In her self-published book from 2017, Pagosa Springs author Judith Stone chronicles the life and spiritual journey of Southern Ute elder and artist Russell Box Sr., whose work is featured in the Smithsonian Museum of the American Indian in Washington, D.C.
Stone worked on the book, titled “Russell Box Senior: The Physical And Spiritual Journey Of A Southern Ute Elder,” for four years starting in 2013.
In the process of writing, she started her own publishing company, Harmontrix Inc., through which she published the book after she says she was “ripped off” by her previous publishing company, AuthorHouse.
Stone says her mission is to “raise the consciousness of humanity through media.” She previously published a series of children’s books inspired by Billie, a female bison from a bison ranch in Colorado. Box’s biography is the first she has written, and she says the learning process was arduous but worth it.

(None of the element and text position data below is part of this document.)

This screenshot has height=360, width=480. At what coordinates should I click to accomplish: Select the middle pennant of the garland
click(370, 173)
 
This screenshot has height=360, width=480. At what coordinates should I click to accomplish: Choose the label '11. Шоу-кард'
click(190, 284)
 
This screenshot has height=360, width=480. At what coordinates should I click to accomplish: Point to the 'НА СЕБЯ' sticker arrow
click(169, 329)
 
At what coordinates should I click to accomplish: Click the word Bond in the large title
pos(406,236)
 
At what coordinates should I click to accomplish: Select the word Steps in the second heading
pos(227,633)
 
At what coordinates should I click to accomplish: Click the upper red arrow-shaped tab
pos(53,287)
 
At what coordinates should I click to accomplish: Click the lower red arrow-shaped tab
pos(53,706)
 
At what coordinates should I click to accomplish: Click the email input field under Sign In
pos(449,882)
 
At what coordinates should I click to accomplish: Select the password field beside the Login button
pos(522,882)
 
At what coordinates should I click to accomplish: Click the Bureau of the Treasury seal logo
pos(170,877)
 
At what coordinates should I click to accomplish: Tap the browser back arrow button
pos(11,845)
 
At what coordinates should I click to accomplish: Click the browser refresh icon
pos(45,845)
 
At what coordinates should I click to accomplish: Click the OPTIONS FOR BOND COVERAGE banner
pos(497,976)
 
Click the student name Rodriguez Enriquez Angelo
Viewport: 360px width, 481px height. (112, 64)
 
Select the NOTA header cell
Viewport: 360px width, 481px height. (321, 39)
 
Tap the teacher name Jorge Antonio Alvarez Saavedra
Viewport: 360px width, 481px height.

Stone said that she is currently working on recording an audio version of the book, and she will be releasing podcasts that feature Box in the near future as well.
Box and Stone met in 2014 after she heard about an art showing in Colorado that featured some of his work. After she missed the event, she decided she would reach out to Box directly to try to learn more about him.

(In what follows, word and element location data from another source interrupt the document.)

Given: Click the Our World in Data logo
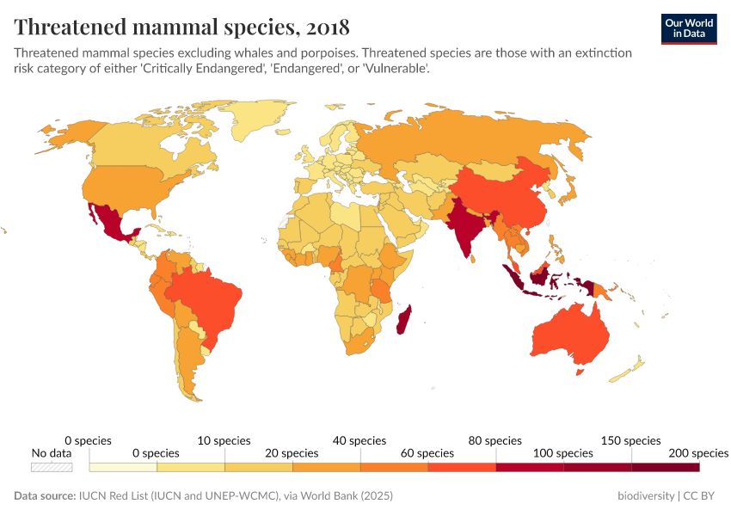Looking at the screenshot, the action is point(688,28).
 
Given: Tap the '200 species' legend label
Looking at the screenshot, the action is point(697,452).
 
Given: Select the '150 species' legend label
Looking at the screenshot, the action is point(631,440).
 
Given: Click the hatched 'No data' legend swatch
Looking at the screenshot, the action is point(52,467).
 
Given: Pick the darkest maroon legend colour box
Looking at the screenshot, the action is point(665,467).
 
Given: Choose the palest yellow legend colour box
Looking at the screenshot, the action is point(123,467).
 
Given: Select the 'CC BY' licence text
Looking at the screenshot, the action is point(700,496).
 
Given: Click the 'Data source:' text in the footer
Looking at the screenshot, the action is point(44,496).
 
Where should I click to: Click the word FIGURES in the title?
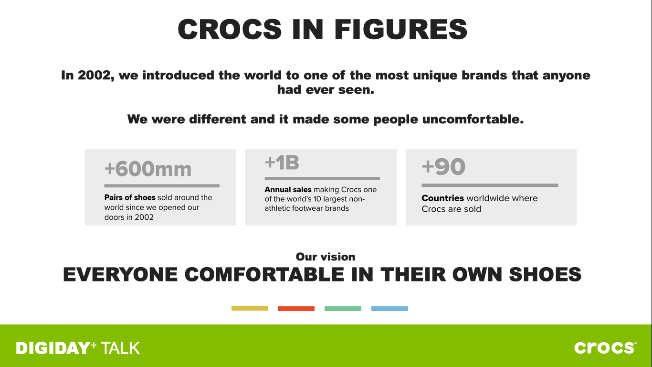point(400,29)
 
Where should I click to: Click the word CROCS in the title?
point(230,29)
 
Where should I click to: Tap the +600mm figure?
point(148,169)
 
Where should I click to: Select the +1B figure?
point(282,162)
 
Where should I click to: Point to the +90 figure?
point(443,166)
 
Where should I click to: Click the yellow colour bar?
point(250,308)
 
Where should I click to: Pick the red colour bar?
point(296,309)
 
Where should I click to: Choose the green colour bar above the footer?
point(343,309)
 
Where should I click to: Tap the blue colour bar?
point(389,309)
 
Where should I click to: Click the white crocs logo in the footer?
point(605,348)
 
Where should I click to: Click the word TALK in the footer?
point(120,348)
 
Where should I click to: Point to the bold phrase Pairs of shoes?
point(130,198)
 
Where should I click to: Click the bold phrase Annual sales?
point(288,190)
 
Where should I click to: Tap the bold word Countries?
point(443,198)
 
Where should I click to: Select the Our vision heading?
point(326,257)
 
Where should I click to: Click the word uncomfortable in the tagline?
point(473,119)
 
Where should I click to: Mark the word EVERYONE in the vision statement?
point(120,275)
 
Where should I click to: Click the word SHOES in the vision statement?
point(545,275)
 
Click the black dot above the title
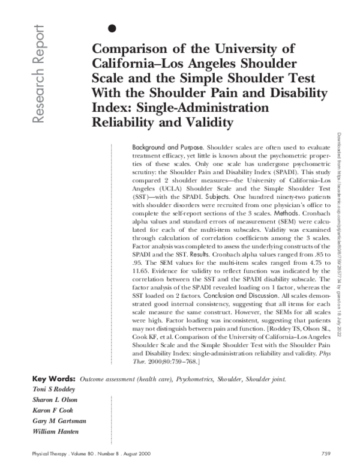[111, 28]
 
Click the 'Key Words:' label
[53, 379]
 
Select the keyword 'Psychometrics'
[198, 380]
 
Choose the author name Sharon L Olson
[56, 400]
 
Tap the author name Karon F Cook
[54, 411]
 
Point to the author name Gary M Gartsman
[59, 422]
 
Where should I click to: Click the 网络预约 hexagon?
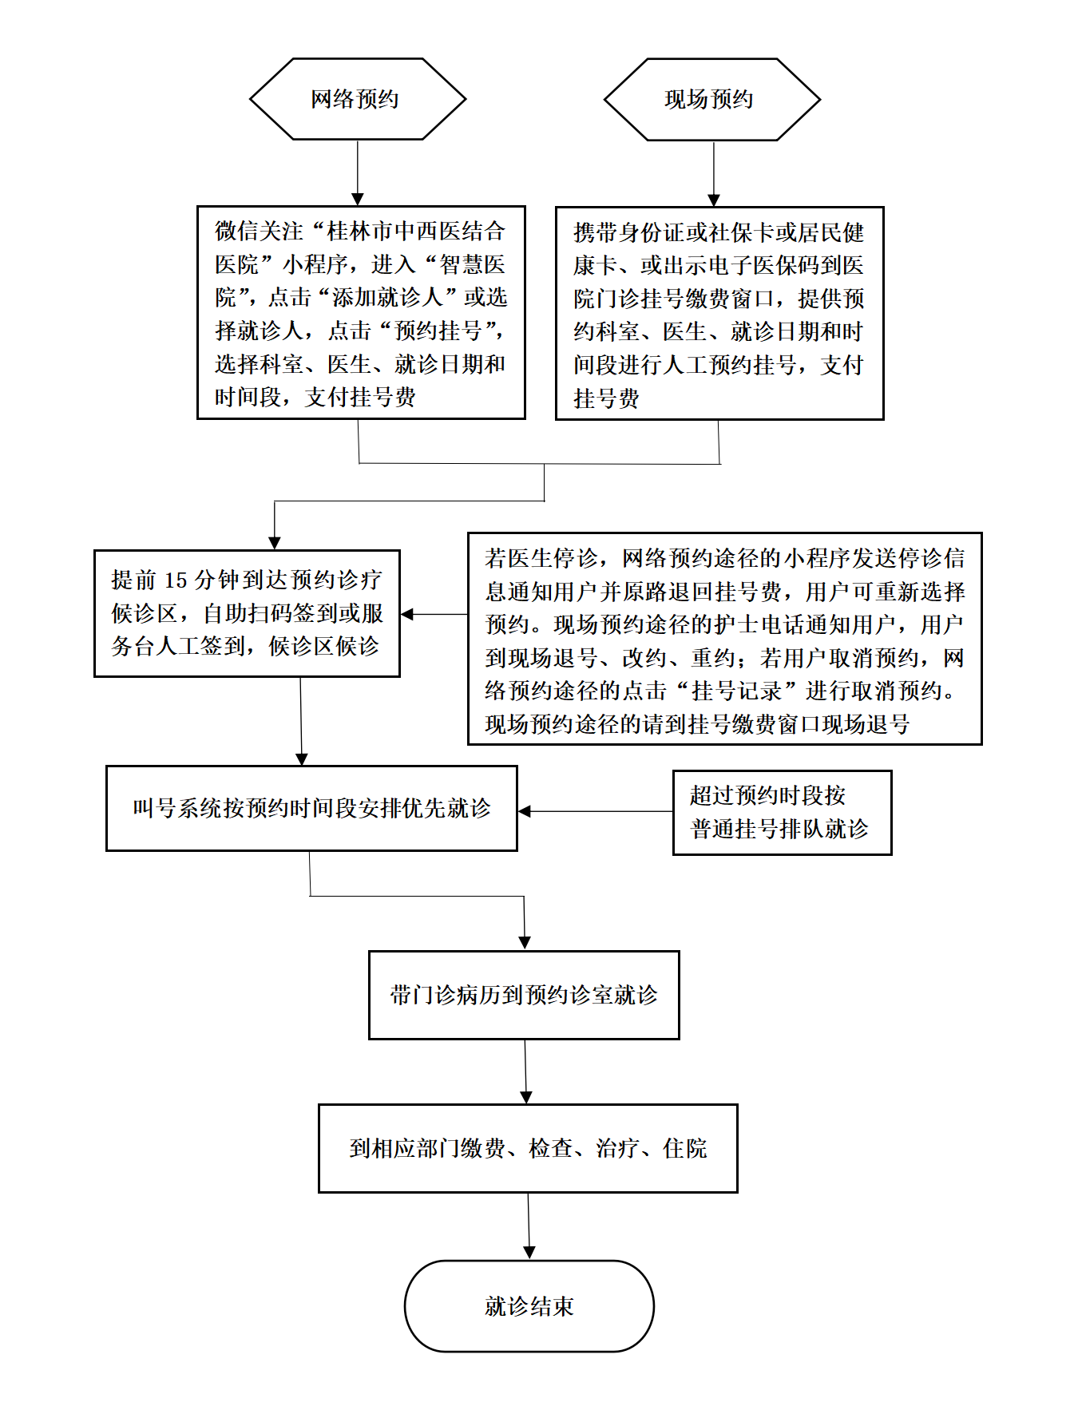358,99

Stone says it was a “higher power” that led her to him, and she knew 10 minutes into their first meeting that she wanted to write a biography about him.
Box is now 83 years old; he is from the Mauche and Capote bands of the Southern Ute tribe. Box’s ancestors lived on plains and mountains in territory that included the Four Corners region.

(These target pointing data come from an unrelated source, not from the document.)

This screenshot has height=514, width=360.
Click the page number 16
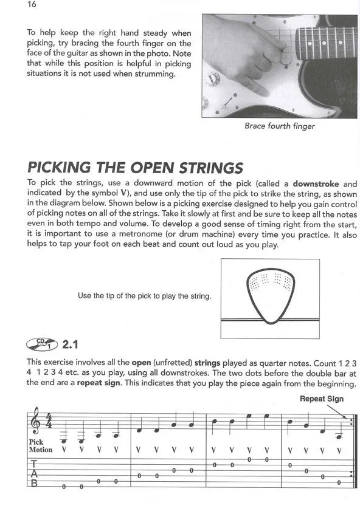click(x=32, y=5)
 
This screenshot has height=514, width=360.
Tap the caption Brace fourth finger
click(x=279, y=126)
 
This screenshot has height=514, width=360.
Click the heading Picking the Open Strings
click(x=135, y=168)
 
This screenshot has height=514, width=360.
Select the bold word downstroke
click(x=316, y=183)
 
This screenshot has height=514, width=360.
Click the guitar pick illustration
click(x=271, y=296)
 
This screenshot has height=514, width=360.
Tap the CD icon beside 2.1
click(x=42, y=344)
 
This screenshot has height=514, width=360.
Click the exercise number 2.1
click(x=70, y=344)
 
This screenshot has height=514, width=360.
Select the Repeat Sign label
click(x=322, y=399)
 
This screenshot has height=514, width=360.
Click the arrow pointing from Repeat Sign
click(x=337, y=412)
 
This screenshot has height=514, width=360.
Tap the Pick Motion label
click(x=40, y=446)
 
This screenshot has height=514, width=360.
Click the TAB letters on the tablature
click(x=34, y=474)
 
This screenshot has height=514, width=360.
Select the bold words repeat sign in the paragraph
click(x=98, y=383)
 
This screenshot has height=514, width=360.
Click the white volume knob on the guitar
click(x=210, y=78)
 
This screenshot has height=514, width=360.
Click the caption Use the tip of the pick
click(x=144, y=296)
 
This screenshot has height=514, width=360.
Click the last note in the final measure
click(x=339, y=436)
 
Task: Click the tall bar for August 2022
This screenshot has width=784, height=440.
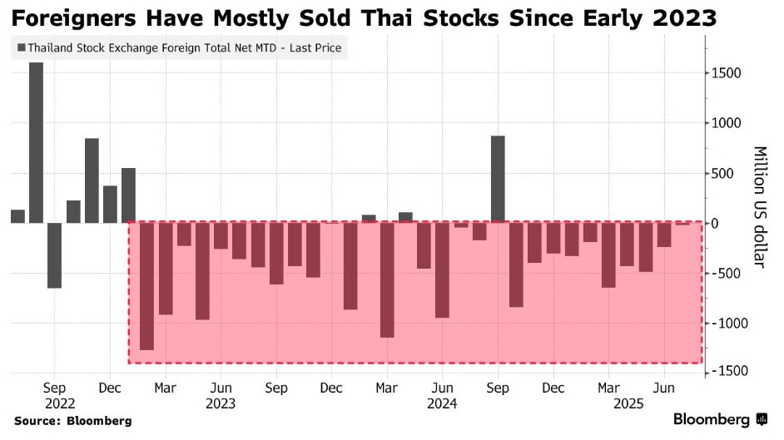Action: point(36,141)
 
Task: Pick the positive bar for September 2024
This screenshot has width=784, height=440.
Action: point(498,179)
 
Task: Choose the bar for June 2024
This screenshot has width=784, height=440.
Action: point(442,269)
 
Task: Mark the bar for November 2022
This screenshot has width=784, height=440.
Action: point(92,180)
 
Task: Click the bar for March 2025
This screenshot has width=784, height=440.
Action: point(608,255)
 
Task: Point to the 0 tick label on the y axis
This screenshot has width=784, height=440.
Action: point(713,223)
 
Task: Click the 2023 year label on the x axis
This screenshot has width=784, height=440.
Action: point(221,403)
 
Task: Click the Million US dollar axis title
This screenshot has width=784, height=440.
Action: point(760,207)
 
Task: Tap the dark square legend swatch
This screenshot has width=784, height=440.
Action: point(21,48)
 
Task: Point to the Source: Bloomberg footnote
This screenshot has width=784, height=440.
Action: point(73,422)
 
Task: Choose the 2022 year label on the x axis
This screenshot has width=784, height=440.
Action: point(54,403)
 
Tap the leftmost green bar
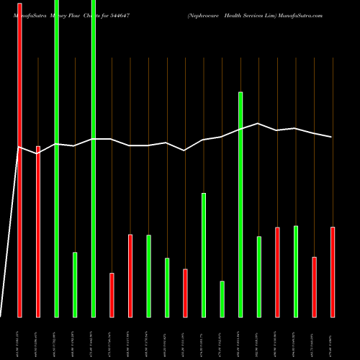tap(56, 158)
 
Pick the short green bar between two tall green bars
tap(75, 284)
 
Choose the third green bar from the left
tap(93, 158)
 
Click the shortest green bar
tap(222, 299)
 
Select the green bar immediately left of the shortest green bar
tap(204, 255)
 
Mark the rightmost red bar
tap(332, 271)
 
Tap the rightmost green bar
tap(295, 271)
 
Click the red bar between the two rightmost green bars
tap(277, 271)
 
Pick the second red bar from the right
tap(314, 287)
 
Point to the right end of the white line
tap(332, 137)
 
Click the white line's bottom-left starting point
tap(1, 315)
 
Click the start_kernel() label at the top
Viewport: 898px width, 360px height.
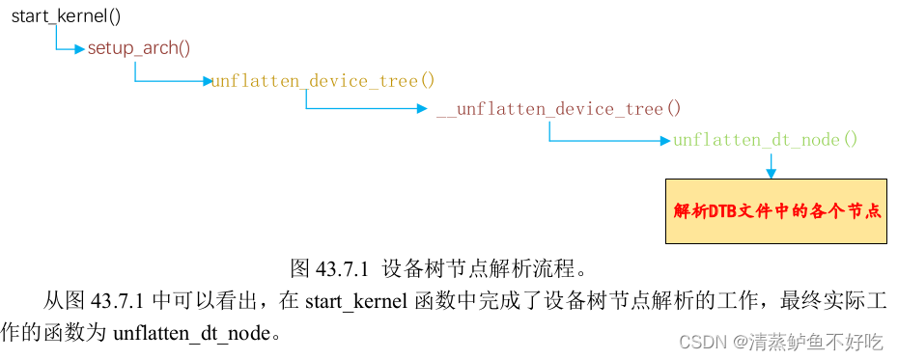[x=67, y=17]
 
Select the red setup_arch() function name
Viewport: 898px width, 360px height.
[x=139, y=48]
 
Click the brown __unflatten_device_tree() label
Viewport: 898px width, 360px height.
[x=558, y=109]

Although the Southern Ute tribe enjoys great wealth today, Box’s young life was spent in poverty.
He was taken to boarding school at age 6, became an alcoholic by 16 and enlisted in the Air Force to fight in the Korean War. After leaving the military, Box got sober, raised a family and went to art school in his 40s, after which time he began growing in recognition for his artwork.
Stone says that Box was “saved” by Christianity and that the faith brought him back to some of the traditions of his tribe that he had practiced when he was younger, something she says is ironic given that Christianity was historically the faith of the colonists who ailed the Native Americans.
Duke University law professor Steve Sachs wrote about this in his foreword for Box’s biography. He approached Stone after hearing about her project because he wanted to provide context in the book regarding Anglo-American attitudes toward Native American peoples.
While the content of the book itself touches on the themes of oppression familiar to any scholar of Native American history, Sachs’ foreword provides a well-documented and -cited history of the abuse endured by tribes such as the Southern Utes.
Stone says that the biggest reasons people should read the biography are that Box’s story is one to which many people can relate, and he provides “hope” and “spiritual knowledge” through his story, as well.
“It’s an experience we’ve all gone through at some level,” Stone told The Journal in an interview.
In 2016, Stone performed at a Raven Narratives event, describing how she began her foray into writing in 2002 after surviving an automobile accident.
She was scheduled to attend an event at the Mancos Public Library with Box to talk about her book and sign copies Thursday at 7 p.m.
“Russell Box Senior: The Physical and Spiritual Journey of a Southern Ute Elder” is available in Montezuma bookstores and libraries, including Kilgore American Indian Art in Mancos and Notah Dineh in Cortez.